How to Create an Abrasive Air Blast Room
How to Create an Abrasive Air Blast Room
| by Eric G. Thomas
Abrasive blasting has been around for as long as man could throw a mineral abrasive, such as silica sand onto an object. The reasons for the surface preparation vary from removing an existing coating to preparing the surface to accept a new coating. The idea is simple, and the industry was born with the advent of the air compressor.
An abrasive blast room is the core to any modern abrasive blast system. Confining the blasting operation to a controlled clean environment enables efficient abrasive recycling.
The design criteria required for a properly sized blast room system includes the size of the largest workpiece, the weight of the largest workpiece, the material handling method, the number of hours of blasting per day, and the base material of the workpiece. Each of these items needs to be addressed in order to finalize the configuration of the blast room.
The size of the largest piece will determine the dimensions of the blast room enclosure. The width of the room is determined by adding four to five feet on each side of the workpiece. This space is required for the blast operator to maneuver around the part and blast the part from various angles.

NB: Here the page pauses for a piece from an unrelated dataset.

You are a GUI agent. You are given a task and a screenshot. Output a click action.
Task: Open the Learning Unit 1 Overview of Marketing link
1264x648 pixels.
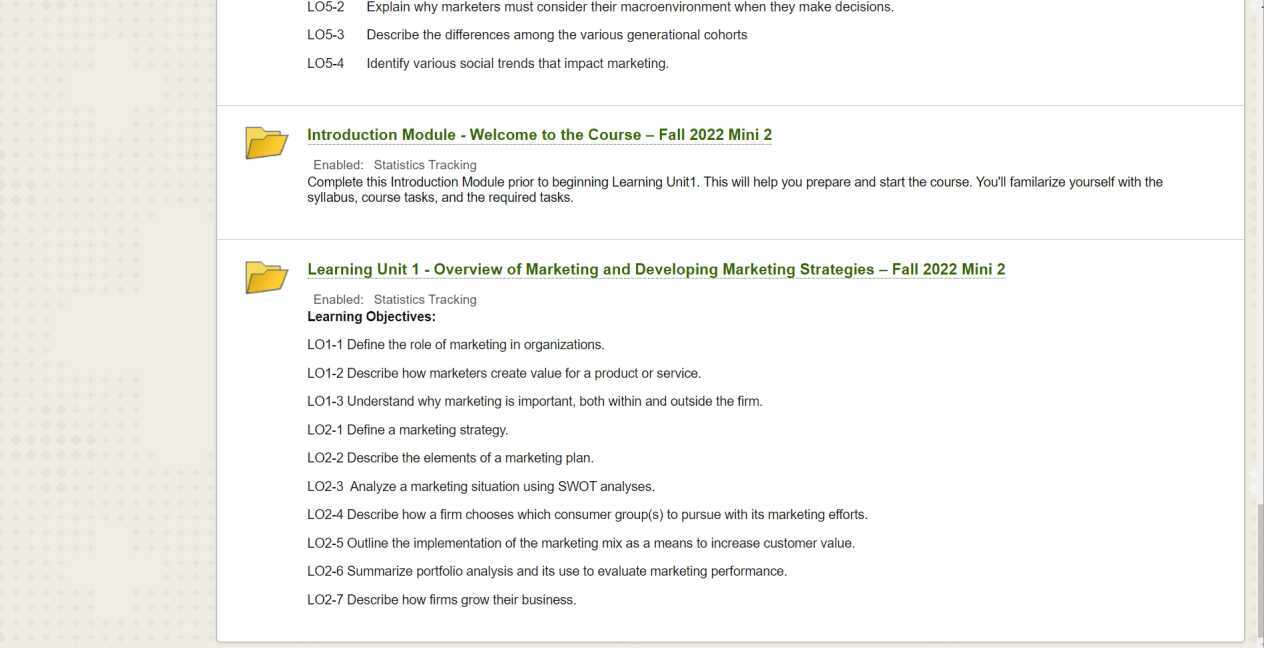[656, 270]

The height of the blast room is also determined by the workpiece height, but the material handling of the part must also be considered. For example, if a work car on a track is the material handling method, then the height of the work car must be taken into consideration to determine proper clearance of the blast room roof panels. Again, a four- to five-foot clear area will be required for the blast operator or up to seven feet clear if the operator will walk on top of the part while blasting (e.g. a tank in the railcar industry).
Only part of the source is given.